Dutch intel oversight committee (still) seeks to publish statistics on use of special powers, suggests topics for debate on the new bill

(This is an addendum to a lengthy post on the new Dutch intelligence bill.)

In December 2014, the Dutch Review Committee on the Intelligence & Security Services (CTIVD), the independent expert committee that oversees lawfulness of Dutch intelligence practices, decided to publish statistics on the use of specific interception and on the use of the power to select from bulk-intercepted ether communication — but got censored by the Minister. While the CTIVD operates independently (it has its own million-euro budget, has full access to information, buildings and personnel, and can decide for itself what it wants to review), its reports are published via the Minister. The CTIVD can make recommendations, but those recommendations are not legally binding.

Other countries do publish some form of statistics, including Belgium (the Belgian ‘Standing Committee I’ publishes very detailed annual statistics for both VSSE and ADIV — see here), Germany, and the UK (the UK Interception of Communications Commissioner publishes aggregate statistics on interception warrants issued to MI5+MI6+GCHQ+MoD).

The CTIVD was, and still is, not amused about the Minister’s decision to censor. In June 2015, the CTIVD in its annual report upheld its opinion that statistics about the use of special intelligence powers should be openly published — notwithstanding the fact that in October 2014, in a court case brought forward by Dutch investigatory journalists, a Dutch court ruled in favor of the governments arguments to keep interception statistics secret.
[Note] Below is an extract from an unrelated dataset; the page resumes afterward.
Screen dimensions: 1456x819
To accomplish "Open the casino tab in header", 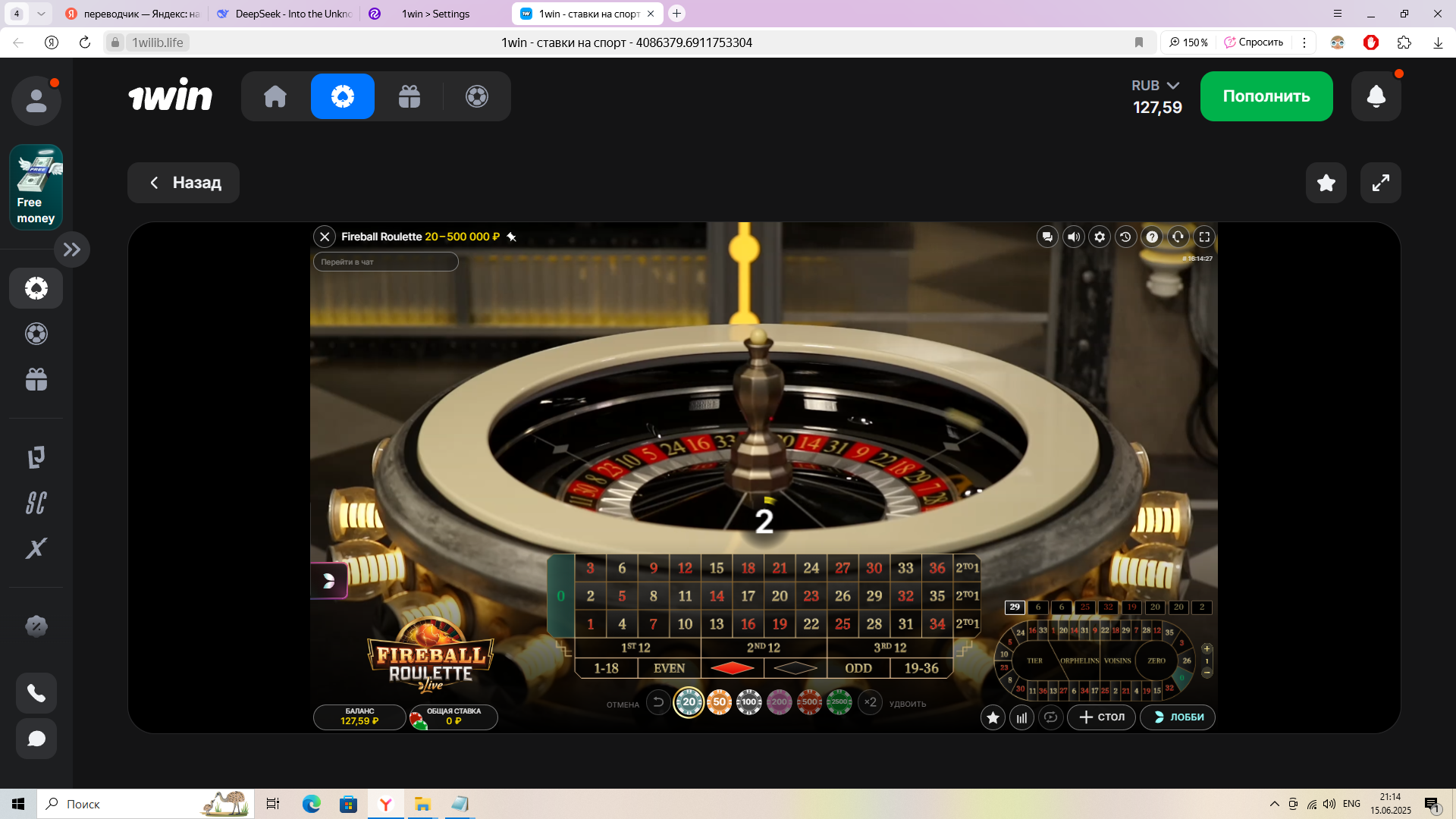I will click(x=342, y=96).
Here is what the CTIVD says about this on page 32 of its annual report (original translation):

The transparency pursued by the Committee in the review year was not achieved without a struggle. Publication of its findings was often preceded by discussions with the intelligence and security services and the responsible ministers, respectively. At these meetings the parties frequently achieved a satisfactory balance, but not always. Under current law the minister concerned has final say by virtue of his responsibility for national security.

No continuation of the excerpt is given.